Middle Palaeolithic (150 000 - 43 000 BC): Presence of the Homo Neanderthalis and appearance of modern humans (Homo Sapiens) at the end of this period. The lithic tools develop significantly starting from 90 000 with new techniques as the Levalloisian. The techniques improve around 45 000 BC and we can find knives, projectiles points, drills… this flint industry is called Levantine Mousterian and includes long blades.

Upper Palaeolithic (43 000 - 21 000 BC) : Homo Sapiens produces sophisticated stone techniques, including all kind of long and short blades, as well as a primitive art work. 

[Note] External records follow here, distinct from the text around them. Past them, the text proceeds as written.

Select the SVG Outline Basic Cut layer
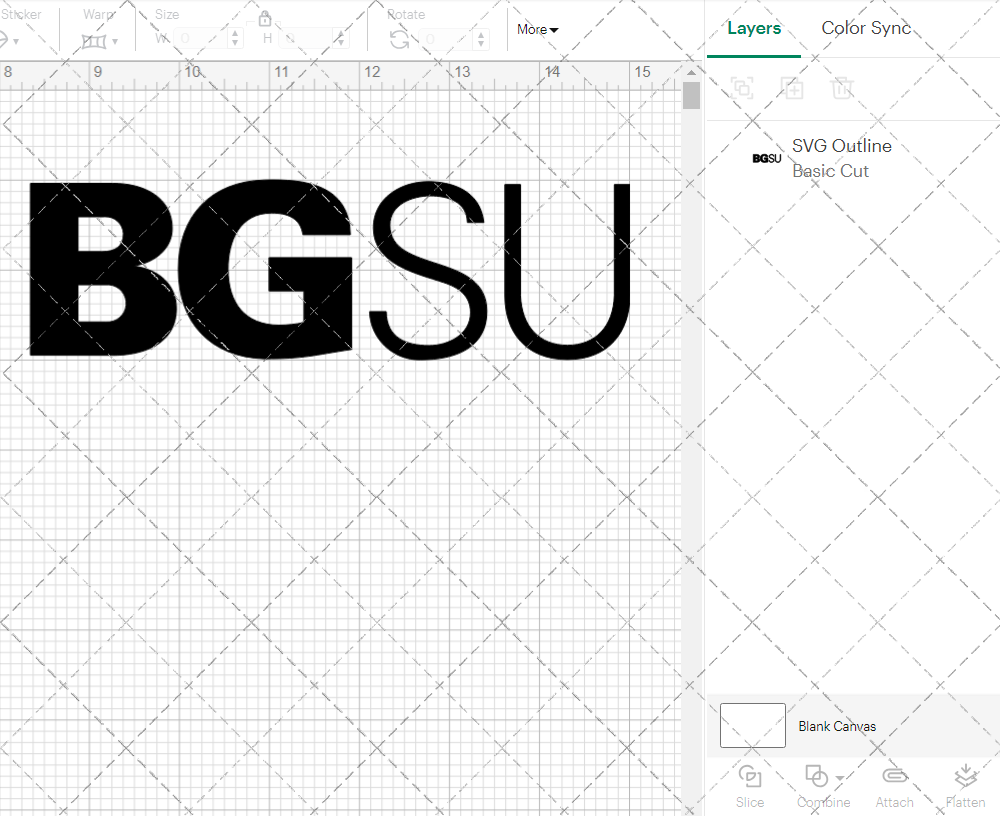1000x816 pixels. (841, 158)
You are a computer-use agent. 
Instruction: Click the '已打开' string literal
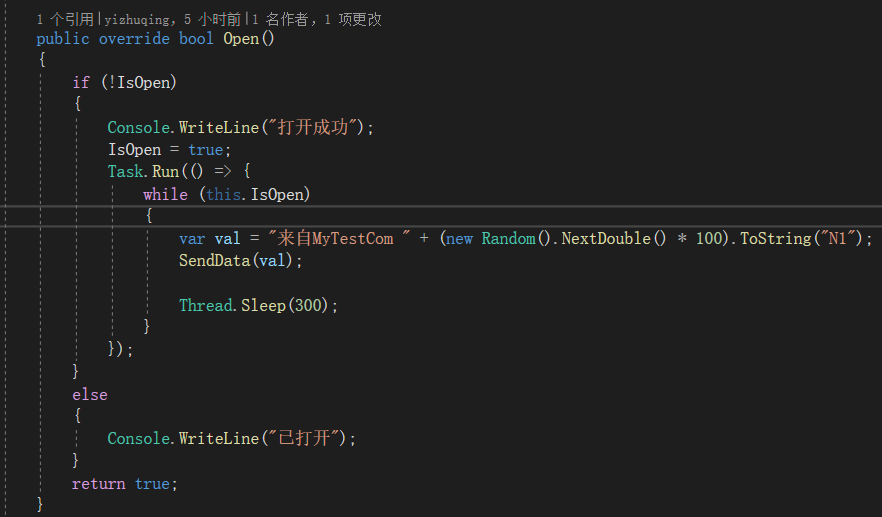(x=304, y=438)
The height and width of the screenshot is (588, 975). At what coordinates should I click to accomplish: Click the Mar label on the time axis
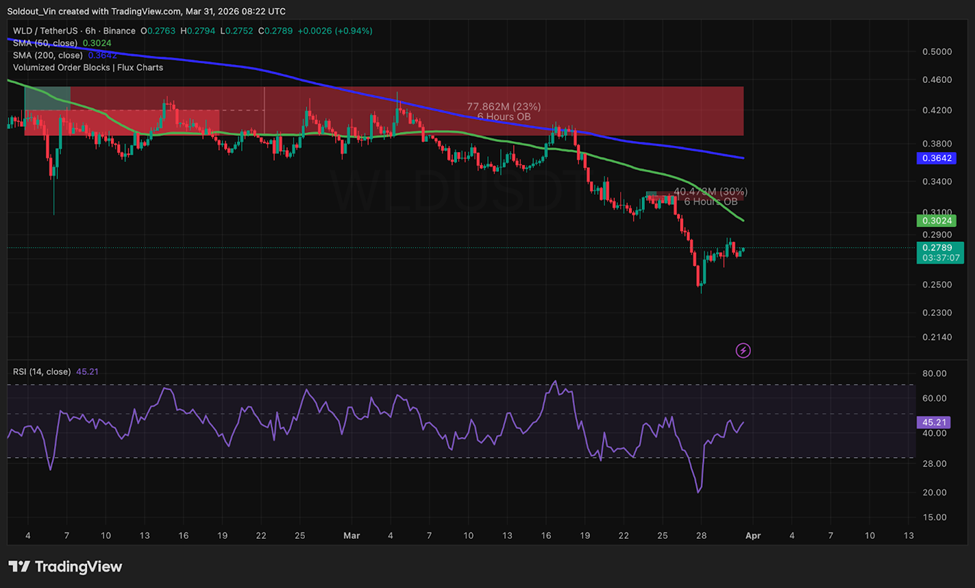[352, 536]
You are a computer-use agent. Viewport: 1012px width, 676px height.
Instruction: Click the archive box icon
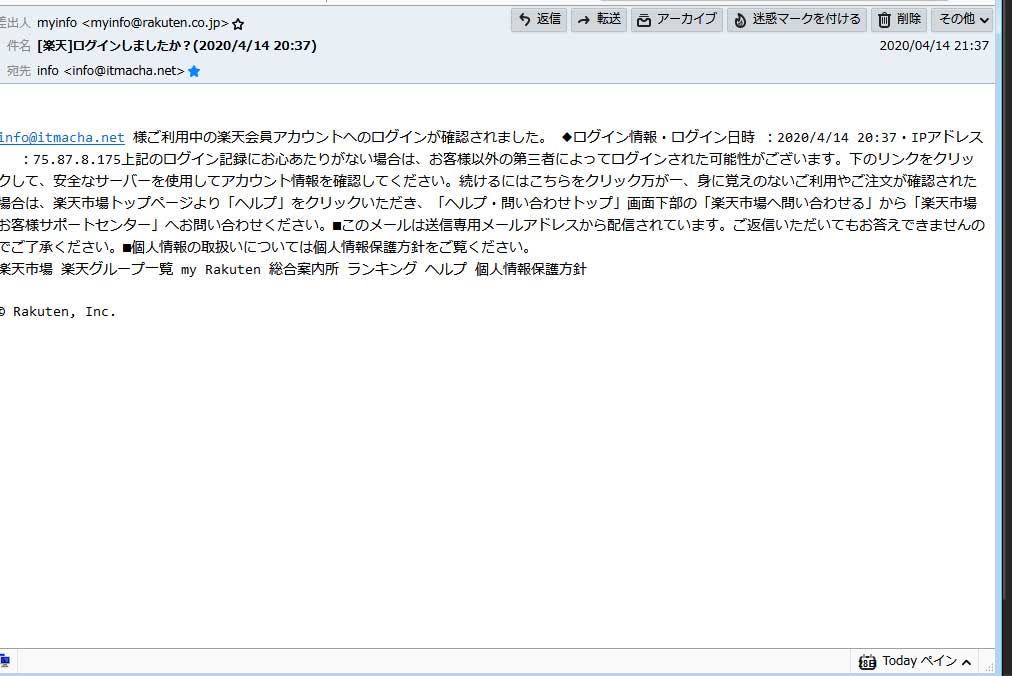point(643,20)
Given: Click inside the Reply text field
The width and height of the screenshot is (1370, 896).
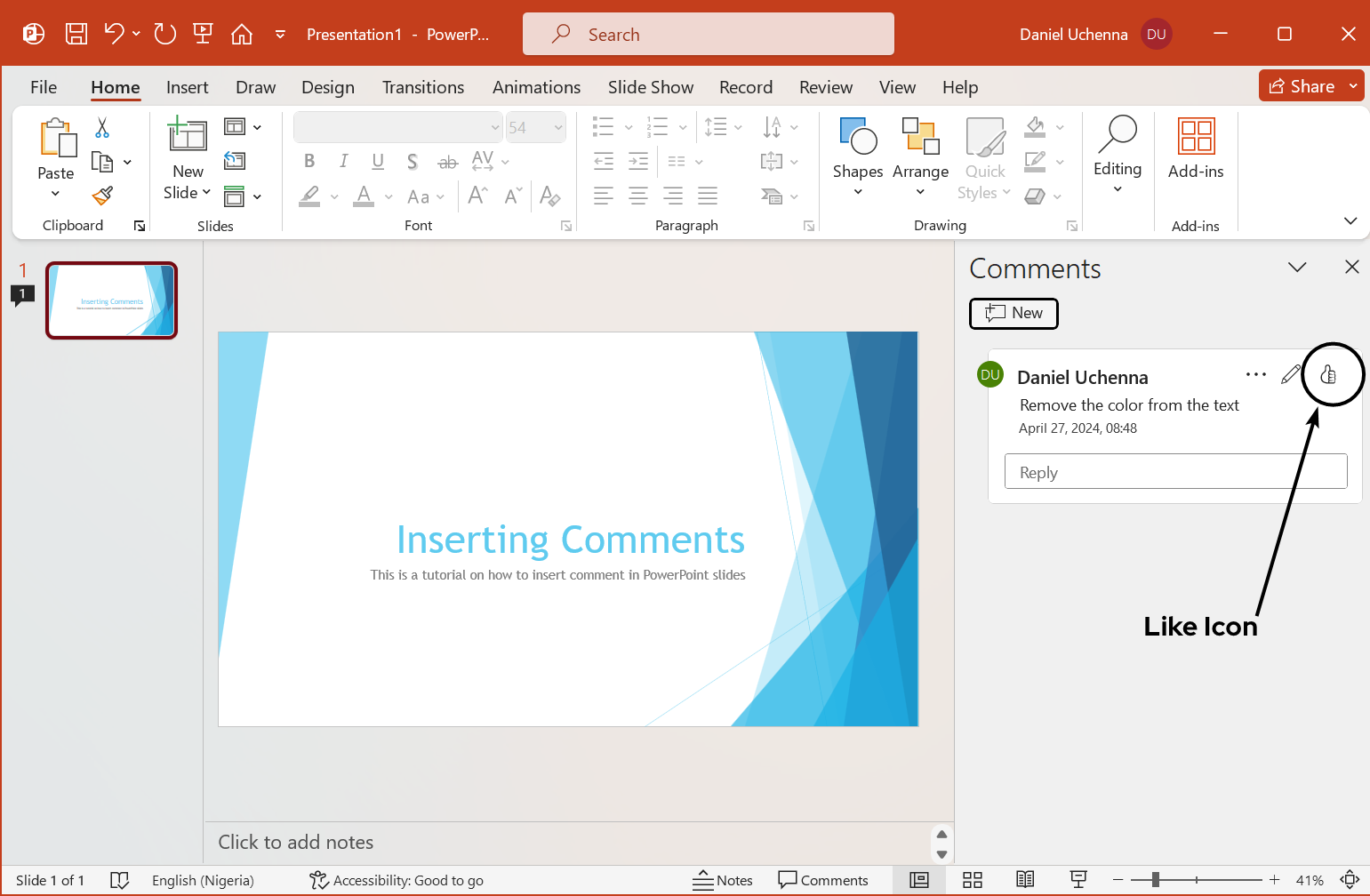Looking at the screenshot, I should point(1175,471).
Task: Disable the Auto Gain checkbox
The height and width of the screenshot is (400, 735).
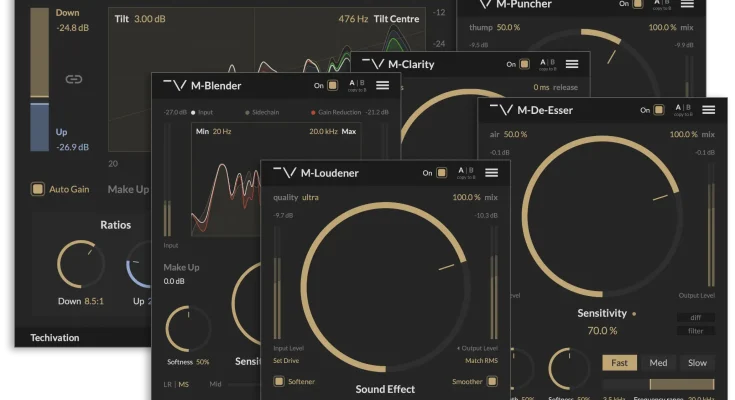Action: (38, 188)
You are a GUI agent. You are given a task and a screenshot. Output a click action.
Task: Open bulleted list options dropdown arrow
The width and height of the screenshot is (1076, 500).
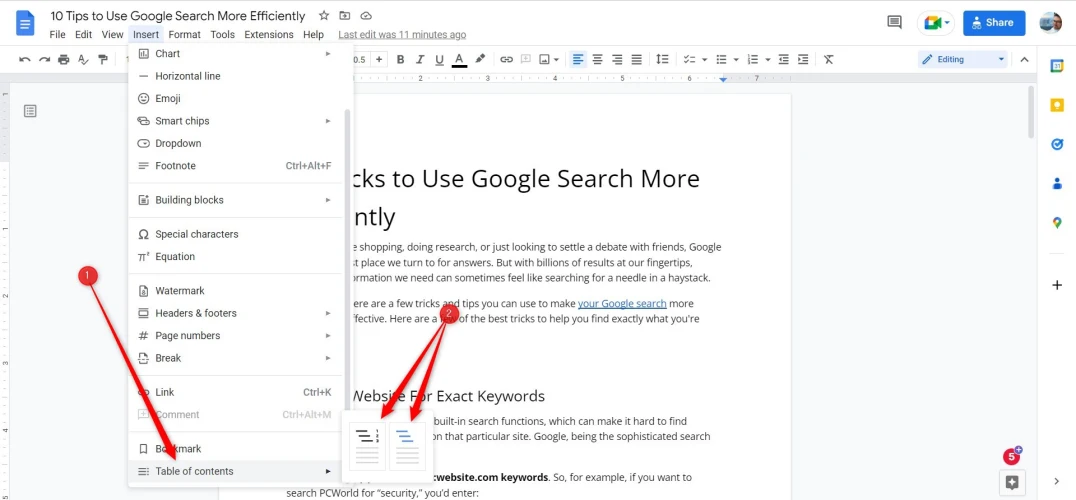[735, 59]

Epi-Palaeolithic (21 000 - 10 200 BC): humans live in larger and more complex communities. They are hunters and gatherers and start to settle for longer seasonal periods in the same place. The end of the Epi-Paleolithic sees the first harvesting of wild cereals, grinding and seed processing to make bread. It is also at the end of the Epi-Palaeolithic (Early Natufian) that spreads the architecture of the semi-buried round huts. This period is divided in sub-divisions: Early Epi-Palaeolithic (21 000 - 16 000 BC / Kebaran culture), Middle Epi-Palaeolithic (16 000 - 13 000 BC / Geometric Keraban) and Late Epi-Palaeolithic (13 000 - 10 200 BC / early Natufian culture that persists during the Neolithic

The archaeologists discovered with surprise, in the vicinity of Castle Kharaneh, a site extending on several acres, dating back to that time and inhabited for long seasons during the years. This site, called Kharaneh IV, dates back to 19 000 - 18 000 BC. The researchers found out the basement of small rounded huts, tombs, an extremely rich and diversified lithic material manufactured with great dexterity, as well as hidings containing beads and shells from the Mediterranean Sea or from Red Sea…. Those discoveries show that, at this so ancient time, those areas were much more hospitable than they are today and were offering to human groups a living environment conducive to a technical and economic development.